Copy every entry below word for word, with nothing changed.

- Data provided -
+++

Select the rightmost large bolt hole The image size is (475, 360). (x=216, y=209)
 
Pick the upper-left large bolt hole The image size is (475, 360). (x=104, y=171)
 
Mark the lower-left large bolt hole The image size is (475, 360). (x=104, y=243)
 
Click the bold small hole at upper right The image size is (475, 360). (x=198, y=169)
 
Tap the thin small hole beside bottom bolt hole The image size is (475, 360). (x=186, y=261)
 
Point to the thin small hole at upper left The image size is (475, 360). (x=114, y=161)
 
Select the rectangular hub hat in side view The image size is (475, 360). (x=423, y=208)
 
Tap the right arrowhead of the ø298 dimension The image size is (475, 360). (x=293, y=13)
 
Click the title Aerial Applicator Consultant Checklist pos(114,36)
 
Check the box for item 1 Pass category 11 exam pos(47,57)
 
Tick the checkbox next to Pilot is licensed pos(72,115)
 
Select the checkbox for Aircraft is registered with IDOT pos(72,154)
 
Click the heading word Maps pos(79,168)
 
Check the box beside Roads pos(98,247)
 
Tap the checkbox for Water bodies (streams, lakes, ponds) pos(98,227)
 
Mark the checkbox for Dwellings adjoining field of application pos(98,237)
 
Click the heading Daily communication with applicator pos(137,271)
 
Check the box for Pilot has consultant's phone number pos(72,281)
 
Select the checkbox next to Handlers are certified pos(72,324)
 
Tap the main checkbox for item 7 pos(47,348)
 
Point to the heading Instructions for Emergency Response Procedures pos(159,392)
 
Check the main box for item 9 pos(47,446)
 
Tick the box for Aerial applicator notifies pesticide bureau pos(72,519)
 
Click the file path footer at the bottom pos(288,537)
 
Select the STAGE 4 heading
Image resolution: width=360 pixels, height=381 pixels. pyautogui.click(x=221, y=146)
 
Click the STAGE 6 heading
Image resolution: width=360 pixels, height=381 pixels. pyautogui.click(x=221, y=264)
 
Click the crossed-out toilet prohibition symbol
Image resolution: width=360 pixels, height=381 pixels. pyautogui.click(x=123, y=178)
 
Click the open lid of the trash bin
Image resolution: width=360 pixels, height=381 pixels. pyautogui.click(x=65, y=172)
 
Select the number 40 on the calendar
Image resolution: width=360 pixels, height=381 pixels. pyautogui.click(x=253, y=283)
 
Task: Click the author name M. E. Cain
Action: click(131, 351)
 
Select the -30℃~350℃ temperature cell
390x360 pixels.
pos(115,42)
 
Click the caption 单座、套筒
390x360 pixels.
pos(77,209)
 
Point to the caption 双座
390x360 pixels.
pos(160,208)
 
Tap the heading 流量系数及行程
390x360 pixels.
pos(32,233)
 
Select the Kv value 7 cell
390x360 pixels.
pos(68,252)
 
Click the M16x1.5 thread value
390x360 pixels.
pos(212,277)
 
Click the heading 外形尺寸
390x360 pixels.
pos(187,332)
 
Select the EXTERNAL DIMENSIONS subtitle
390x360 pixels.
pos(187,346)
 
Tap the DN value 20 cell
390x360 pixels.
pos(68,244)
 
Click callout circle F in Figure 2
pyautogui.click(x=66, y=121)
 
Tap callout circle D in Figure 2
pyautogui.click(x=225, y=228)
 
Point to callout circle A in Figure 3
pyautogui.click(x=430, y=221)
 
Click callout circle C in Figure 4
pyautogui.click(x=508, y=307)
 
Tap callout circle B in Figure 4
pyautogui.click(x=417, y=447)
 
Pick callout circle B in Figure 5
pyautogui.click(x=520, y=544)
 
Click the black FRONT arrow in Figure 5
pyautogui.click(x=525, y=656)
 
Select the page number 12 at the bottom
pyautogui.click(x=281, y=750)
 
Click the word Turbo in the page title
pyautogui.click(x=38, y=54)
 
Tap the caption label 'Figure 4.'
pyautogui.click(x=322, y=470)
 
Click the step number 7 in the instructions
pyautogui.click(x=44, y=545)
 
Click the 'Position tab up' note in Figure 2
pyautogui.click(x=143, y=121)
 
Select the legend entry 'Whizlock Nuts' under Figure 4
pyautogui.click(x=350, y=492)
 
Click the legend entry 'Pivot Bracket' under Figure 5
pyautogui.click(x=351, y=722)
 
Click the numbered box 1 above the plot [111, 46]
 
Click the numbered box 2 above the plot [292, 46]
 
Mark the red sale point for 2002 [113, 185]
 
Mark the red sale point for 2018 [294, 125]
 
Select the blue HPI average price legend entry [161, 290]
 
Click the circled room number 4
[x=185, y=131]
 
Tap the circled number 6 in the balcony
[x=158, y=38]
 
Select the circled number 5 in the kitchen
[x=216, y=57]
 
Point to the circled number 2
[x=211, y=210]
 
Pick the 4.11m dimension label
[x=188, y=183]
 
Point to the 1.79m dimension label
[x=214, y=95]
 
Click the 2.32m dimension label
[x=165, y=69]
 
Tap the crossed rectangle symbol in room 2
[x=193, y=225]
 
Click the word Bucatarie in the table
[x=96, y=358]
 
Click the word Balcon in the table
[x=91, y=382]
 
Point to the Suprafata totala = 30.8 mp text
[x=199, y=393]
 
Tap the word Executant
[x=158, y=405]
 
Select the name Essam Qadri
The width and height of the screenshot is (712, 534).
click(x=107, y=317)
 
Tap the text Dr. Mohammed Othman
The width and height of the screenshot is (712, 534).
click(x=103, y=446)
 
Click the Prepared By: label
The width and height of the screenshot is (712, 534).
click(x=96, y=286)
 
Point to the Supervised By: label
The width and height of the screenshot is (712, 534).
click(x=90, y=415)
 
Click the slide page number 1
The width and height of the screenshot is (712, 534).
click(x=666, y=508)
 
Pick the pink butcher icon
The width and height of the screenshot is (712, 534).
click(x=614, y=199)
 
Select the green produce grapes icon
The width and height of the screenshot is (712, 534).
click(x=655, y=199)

+++

- The answer -
Select the rightmost large bolt hole The image size is (475, 360). (x=216, y=209)
 
Pick the upper-left large bolt hole The image size is (475, 360). (x=104, y=171)
 
Mark the lower-left large bolt hole The image size is (475, 360). (x=104, y=243)
 
Click the bold small hole at upper right The image size is (475, 360). (x=198, y=169)
 
Tap the thin small hole beside bottom bolt hole The image size is (475, 360). (x=186, y=261)
 
Point to the thin small hole at upper left The image size is (475, 360). (x=114, y=161)
 
Select the rectangular hub hat in side view The image size is (475, 360). (x=423, y=208)
 
Tap the right arrowhead of the ø298 dimension The image size is (475, 360). (x=293, y=13)
 
Click the title Aerial Applicator Consultant Checklist pos(114,36)
 
Check the box for item 1 Pass category 11 exam pos(47,57)
 
Tick the checkbox next to Pilot is licensed pos(72,115)
 
Select the checkbox for Aircraft is registered with IDOT pos(72,154)
 
Click the heading word Maps pos(79,168)
 
Check the box beside Roads pos(98,247)
 
Tap the checkbox for Water bodies (streams, lakes, ponds) pos(98,227)
 
Mark the checkbox for Dwellings adjoining field of application pos(98,237)
 
Click the heading Daily communication with applicator pos(137,271)
 
Check the box for Pilot has consultant's phone number pos(72,281)
 
Select the checkbox next to Handlers are certified pos(72,324)
 
Tap the main checkbox for item 7 pos(47,348)
 
Point to the heading Instructions for Emergency Response Procedures pos(159,392)
 
Check the main box for item 9 pos(47,446)
 
Tick the box for Aerial applicator notifies pesticide bureau pos(72,519)
 
Click the file path footer at the bottom pos(288,537)
 
Select the STAGE 4 heading
Image resolution: width=360 pixels, height=381 pixels. pyautogui.click(x=221, y=146)
 
Click the STAGE 6 heading
Image resolution: width=360 pixels, height=381 pixels. pyautogui.click(x=221, y=264)
 
Click the crossed-out toilet prohibition symbol
Image resolution: width=360 pixels, height=381 pixels. pyautogui.click(x=123, y=178)
 
Click the open lid of the trash bin
Image resolution: width=360 pixels, height=381 pixels. pyautogui.click(x=65, y=172)
 
Select the number 40 on the calendar
Image resolution: width=360 pixels, height=381 pixels. pyautogui.click(x=253, y=283)
 
Task: Click the author name M. E. Cain
Action: click(131, 351)
 
Select the -30℃~350℃ temperature cell
390x360 pixels.
pos(115,42)
 
Click the caption 单座、套筒
390x360 pixels.
pos(77,209)
 
Point to the caption 双座
390x360 pixels.
pos(160,208)
 
Tap the heading 流量系数及行程
390x360 pixels.
pos(32,233)
 
Select the Kv value 7 cell
390x360 pixels.
pos(68,252)
 
Click the M16x1.5 thread value
390x360 pixels.
pos(212,277)
 
Click the heading 外形尺寸
390x360 pixels.
pos(187,332)
 
Select the EXTERNAL DIMENSIONS subtitle
390x360 pixels.
pos(187,346)
 
Tap the DN value 20 cell
390x360 pixels.
pos(68,244)
 
Click callout circle F in Figure 2
pyautogui.click(x=66, y=121)
 
Tap callout circle D in Figure 2
pyautogui.click(x=225, y=228)
 
Point to callout circle A in Figure 3
pyautogui.click(x=430, y=221)
 
Click callout circle C in Figure 4
pyautogui.click(x=508, y=307)
 
Tap callout circle B in Figure 4
pyautogui.click(x=417, y=447)
 
Pick callout circle B in Figure 5
pyautogui.click(x=520, y=544)
 
Click the black FRONT arrow in Figure 5
pyautogui.click(x=525, y=656)
 
Select the page number 12 at the bottom
pyautogui.click(x=281, y=750)
 
Click the word Turbo in the page title
pyautogui.click(x=38, y=54)
 
Tap the caption label 'Figure 4.'
pyautogui.click(x=322, y=470)
 
Click the step number 7 in the instructions
pyautogui.click(x=44, y=545)
 
Click the 'Position tab up' note in Figure 2
pyautogui.click(x=143, y=121)
 
Select the legend entry 'Whizlock Nuts' under Figure 4
pyautogui.click(x=350, y=492)
 
Click the legend entry 'Pivot Bracket' under Figure 5
pyautogui.click(x=351, y=722)
 
Click the numbered box 1 above the plot [111, 46]
 
Click the numbered box 2 above the plot [292, 46]
 
Mark the red sale point for 2002 [113, 185]
 
Mark the red sale point for 2018 [294, 125]
 
Select the blue HPI average price legend entry [161, 290]
 
Click the circled room number 4
[x=185, y=131]
 
Tap the circled number 6 in the balcony
[x=158, y=38]
 
Select the circled number 5 in the kitchen
[x=216, y=57]
 
Point to the circled number 2
[x=211, y=210]
 
Pick the 4.11m dimension label
[x=188, y=183]
 
Point to the 1.79m dimension label
[x=214, y=95]
 
Click the 2.32m dimension label
[x=165, y=69]
 
Tap the crossed rectangle symbol in room 2
[x=193, y=225]
 
Click the word Bucatarie in the table
[x=96, y=358]
 
Click the word Balcon in the table
[x=91, y=382]
 
Point to the Suprafata totala = 30.8 mp text
[x=199, y=393]
 
Tap the word Executant
[x=158, y=405]
 
Select the name Essam Qadri
The width and height of the screenshot is (712, 534).
click(x=107, y=317)
 
Tap the text Dr. Mohammed Othman
The width and height of the screenshot is (712, 534).
click(x=103, y=446)
 
Click the Prepared By: label
The width and height of the screenshot is (712, 534).
click(x=96, y=286)
 
Point to the Supervised By: label
The width and height of the screenshot is (712, 534).
click(x=90, y=415)
 
Click the slide page number 1
The width and height of the screenshot is (712, 534).
click(x=666, y=508)
 
Pick the pink butcher icon
The width and height of the screenshot is (712, 534).
click(x=614, y=199)
 
Select the green produce grapes icon
The width and height of the screenshot is (712, 534).
click(x=655, y=199)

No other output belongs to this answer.